What is required: In the response, the entries must appear exactly as supplied.
((
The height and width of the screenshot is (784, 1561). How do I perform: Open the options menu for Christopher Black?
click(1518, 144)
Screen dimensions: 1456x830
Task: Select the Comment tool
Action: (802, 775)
))
Output of the exercise:
The height and width of the screenshot is (784, 1561). How do I perform: Open the options menu for Christopher Black?
click(1518, 144)
Screen dimensions: 1456x830
Task: Select the Comment tool
Action: (802, 775)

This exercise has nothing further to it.